To use the package properly you need python3 and it is recommanded to use CUDA10 for acceleration. The Installation is as follow:
- Clone the repo:
$ git clone https://github.com/ymontmarin/adamsrt
- Install this repository and the dependencies using pip:
$ pip install -e adamsrt
With this, you can edit the code on the fly and import function and classes of the package in other project as well.
- Remove Optional. To uninstall this package, run:
$ pip uninstall adamsrt
To import the package you just need:
import adamsrt
The package contains pytorch Optimizer
for the new optimizers (AdamS, AdamSRT, SGDMRT) proposed in the paper as well as classes to load classic models and dataset and other optimizer (pytorch implementation of AdamG and paper variant of SGD SGD-MRT):
adamsrt.
AdamSRT, AdamS
models.
resnet18, resnet20, vgg16
dataloaders.
get_dataloader_cifar10, get_dataloader_cifar100, get_dataloader_SVHN, get_dataloader_imagenet
optimizers.
AdamSRT, AdamS, SGDMRT, AdamG
The paper introduces a geometrical framework which allows to identify behaviour of Adam which are not easily translated in the context of optimization on manifold. We introduce the rescaling and transport (RT) of the momentum and standardization (S) of the step division in Adam to neutralize these effects. We are able to apply these transformations to Adam with only a few lines of code to propose AdamS and AdamSRT.
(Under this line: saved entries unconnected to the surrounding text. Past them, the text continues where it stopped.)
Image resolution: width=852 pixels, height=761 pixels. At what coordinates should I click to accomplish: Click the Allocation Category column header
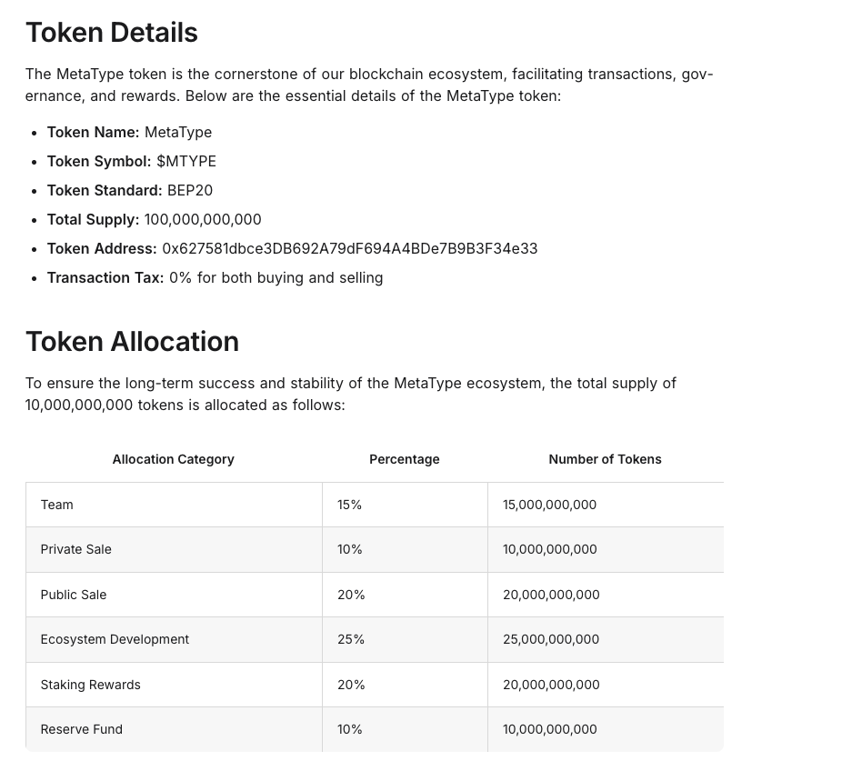pos(173,459)

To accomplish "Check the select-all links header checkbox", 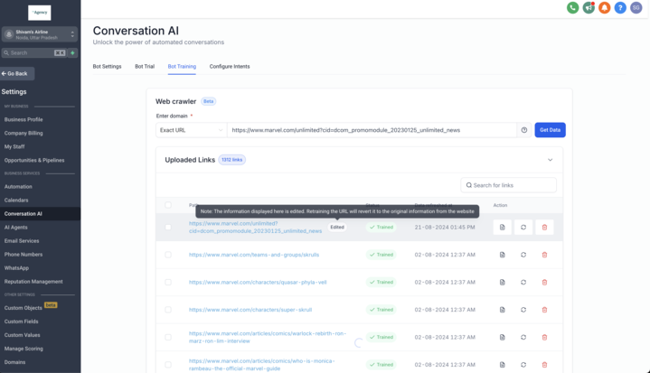I will tap(168, 205).
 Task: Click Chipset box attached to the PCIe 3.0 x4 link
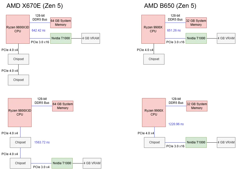[20, 163]
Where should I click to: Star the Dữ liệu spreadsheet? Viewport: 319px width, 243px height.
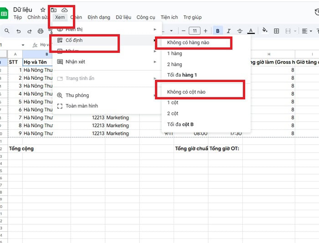pyautogui.click(x=43, y=10)
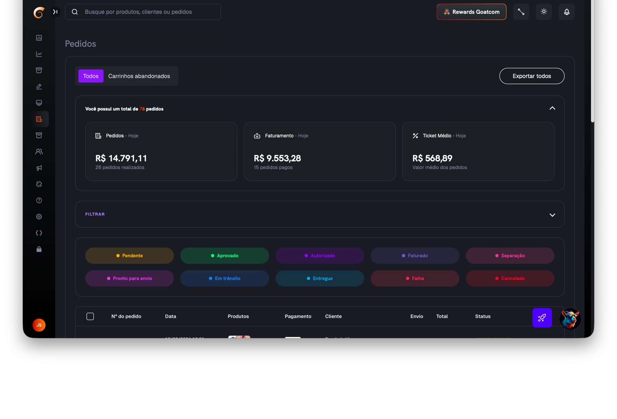617x419 pixels.
Task: Open the marketing megaphone icon in sidebar
Action: [39, 168]
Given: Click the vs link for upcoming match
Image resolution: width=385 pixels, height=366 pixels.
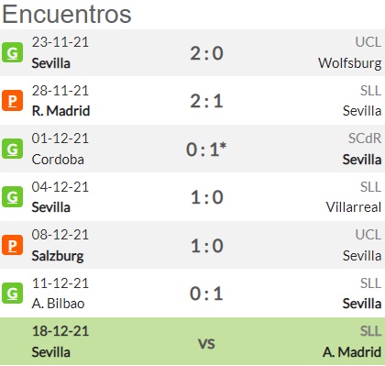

These optimizers (AdamSRT, AdamS) are built to give a specific treatment on layers followed by BN (or other normalization layer).
To use it with pytorch, you need to use paramgroups of pytorch (see the doc).
It allows you to specify the parameters followed by a normalization and activate the special treatment option channel_wise=True
for these parameters.
The typical use for 2D convolutional networks where a convolutional layer is followed by a BN layer looks like:
from adamsrt import AdamSRT
par_groups = [{'params': model.conv_params(), 'channel_wise'=True},
{'params': model.other_params()}]
optimizer = AdamSRT(par_groups, lr=0.001, betas=(0.9, 0.99), weight_decay=1e-4)
optimizer.zero_grad()
loss_fn(model(input), target).backward()
optimizer.step()
Typical implementation of methods to filter the param for standard network as proposed by torchvision models are:
class CustomModel(MyModel):
...
def conv_params(self):
conv_params = []
for name, param in self.named_parameters():
if any(key in name for key in {'conv', 'downsample.0'}):
conv_params.append(param)
return conv_params
Advanced details on the use of the optimizers can be found in adamsrt/README.md
.
AdamSRT and Adam have been benchmark over a range of classification datasets and architecture. They are compared to the classical counterpart Adam and its variant (AdamW, AdamG) as well as state of the art SGD-M. For each architecture, each dataset we grid searched every hyperparameters and only selected the best to produce the following table.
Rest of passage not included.